Call it the 'Poor Man's World Cup' if you like, but the Olympic Men's Soccer Tournament is a competition that is worthy of its place in the football calendar. This being an Olympic year, we've not got long to go before the next one rolls around and the good news is we now know who's going to be taking part in Beijing this August.
Sixteen teams will be involved, all of whom will be split into four groups of four with the top two from each group qualifying for the quarter finals and the ensuing knockout stages leading to the Final.China
, the hosts, have qualified automatically and probably just as well as they haven't reached the finals of the Olympic soccer tournament since 1988. They go into the First Round draw on April 20th along with the qualifiers from all six FIFA continents including Brazil
from South America.
Brazil missed out on the last event in Greece but return this time as one of the favourites along with reigning champions and near neighbours Argentina. The Argentineans were a revelation in Athens, playing a free-flowing, attack-minded style of play that saw them score seventeen goals and concede none.
Arguably the most eye-catching player in their team was the top scorer in 2004, Carlos Tevez who, we understand, has gone on to do quite well since. With players like Riquelme and Messi likely to have a similar effect on their 2008 campaign, don't be surprised if the gold medals go to the Albicelestes again.
Africa will be sending an impressive triumvirate of talent to the Games this summer. Returning to the big stage are 1996 Olympic champions Nigeria
, 2000 champions Cameroon
and newcomers to the tournament, Ivory Coast
. All three were among the big names at the recent 2008 African Cup of Nations and all three are capable of causing an upset when this year's competition gets underway.
The Olympic Soccer Tournament is renowned for giving the world its first sight of many stars of the future and Nigeria's victorious team in Atlanta twelve years ago is a good example of this. Among the players who went onto become household names were Taribo West, Celestine Babayaro, Sunday Oliseh, Jay-Jay Okocha, Nwankwo Kanu and Victor Ikpeba. If their current squad can boast potential like that, they could be bound for greatness in Beijing.
There's one or two new names to conjure with alongside the tried and trusted. Accompanying the ever-present USA
from the CONCACAF section are Honduras
who surprisingly got their place at the expense of the usually
-ever-present Mexicans. Mexico showed their gratitude to team coach Hugo Sanchez for his inability to gain qualification for his team by giving him the sack.

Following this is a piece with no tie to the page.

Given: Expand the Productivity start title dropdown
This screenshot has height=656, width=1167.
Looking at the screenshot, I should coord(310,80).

Perhaps they Mexican Waved him goodbye as they did so - who knows…
Another new name at Beijing 2008 is New Zealand
who finally have the chance to compete thanks to Australia's migration to the Asian confederation. It'll be only the All White's second ever Olympic outing since 1952 when they made the huge journey to Melbourne to take part. Obviously not a team that likes to travel long distances very much…
Speaking of Australia
, they've been more or less a permanent fixture in Olympic Soccer since 1988 and they'll be competing again in August when they'll be hoping to match their 1992 semi-final finish that ended at the hands of Poland. Representing Asia alongside Australia and China are Japan
and South Korea
, one of whom should get as far as the quarter finals if recent form is anything to go by.
Finally to Europe where four teams will be making the long journey to Beijing, but here again there are some surprises. If you're looking for the likes of Spain, France, Germany or Portugal, forget it. All of them fell by the wayside during the UEFA Under-21 Championships last June that acted as the qualification round leaving Italy
(2004 Olympic semi-finalists), the Netherlands
(appearing for the first time since 1952), Belgium
(appearing for the first time since 1928) and Serbia
, appearing for the first time in their own right.

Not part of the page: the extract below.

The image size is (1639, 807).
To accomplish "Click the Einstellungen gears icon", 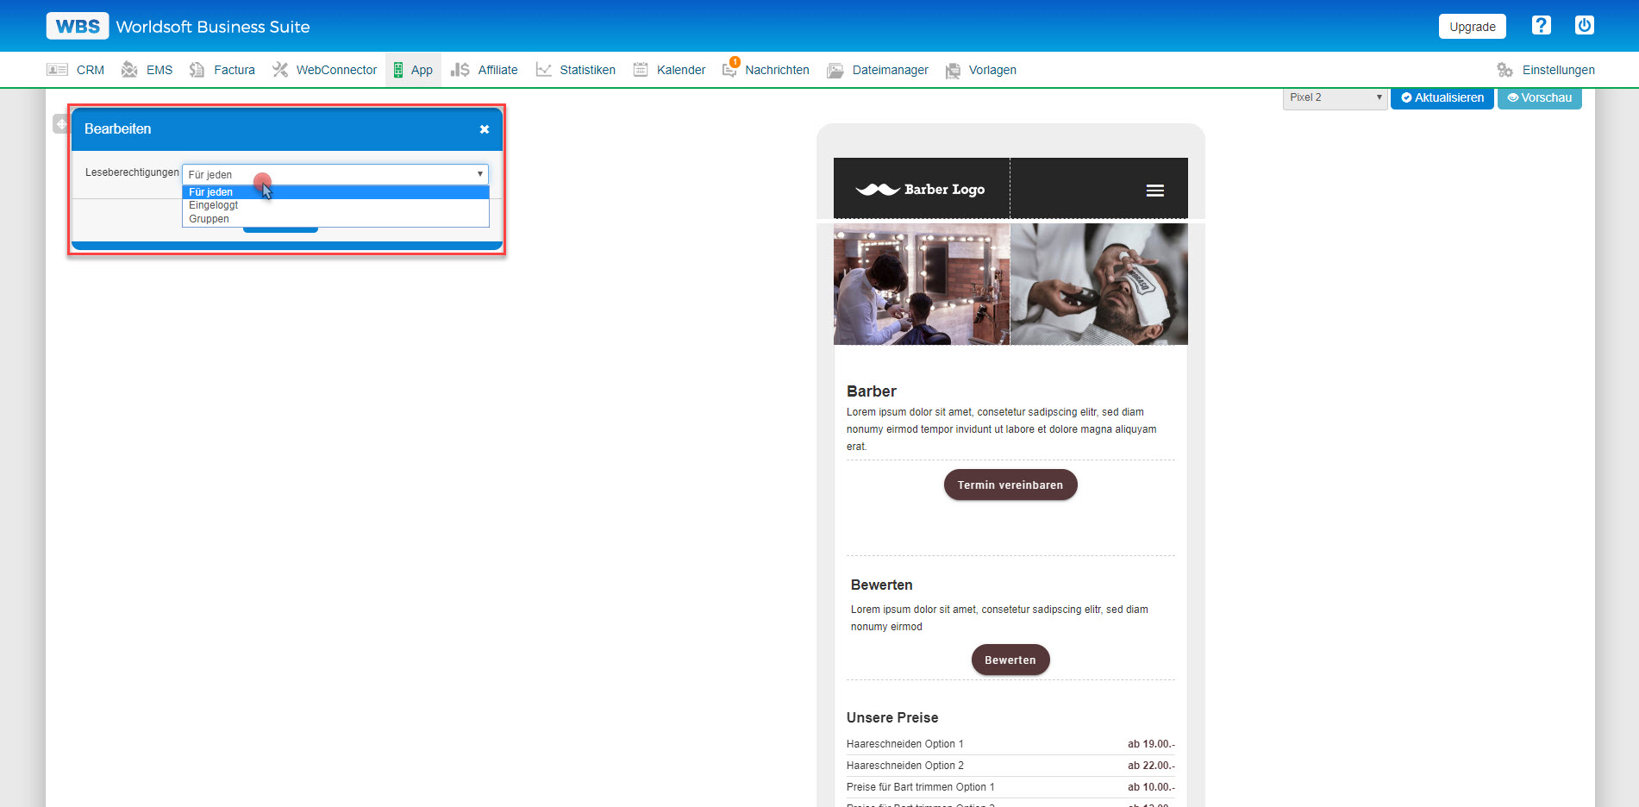I will coord(1505,70).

With a considerable sense of irony, England reached the semi-finals of the UEFA Under-21 competition but as a distinct entity separate from Great Britain (hosts of the 2012 Olympics) they won't, of course, be appearing in this year's games. This caused a play-off to be held between the two third-placed teams, Portugal and Italy, and the latter won after a penalty shoot-out.

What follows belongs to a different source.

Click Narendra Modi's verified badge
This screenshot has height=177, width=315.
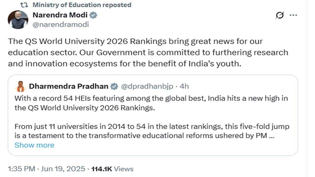[x=93, y=15]
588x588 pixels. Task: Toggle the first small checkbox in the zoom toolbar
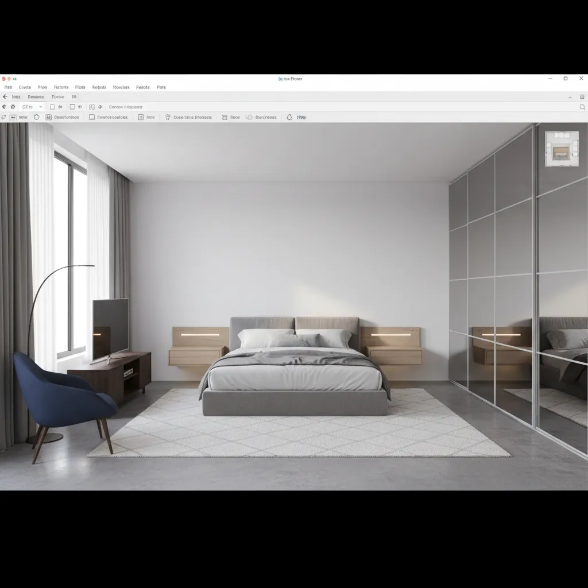(x=52, y=107)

Quite a tenuous way of qualifying for the Italians who were only beaten by eventual champions Argentina in 2004 and picked up a bronze medal for their efforts. That must have stuck in the throat of Cristiano Ronaldo who made an appearance for the Portuguese four years ago and may well have done so in 2008 had his side been better at taking penalties against the Italians.
So there they are, the sixteen teams going for gold in Beijing this year. Some are going for Nigeria to win, many think it'll be Argentina, but all things considered you can expect a football tournament full of interest and excitement when the games begin this August.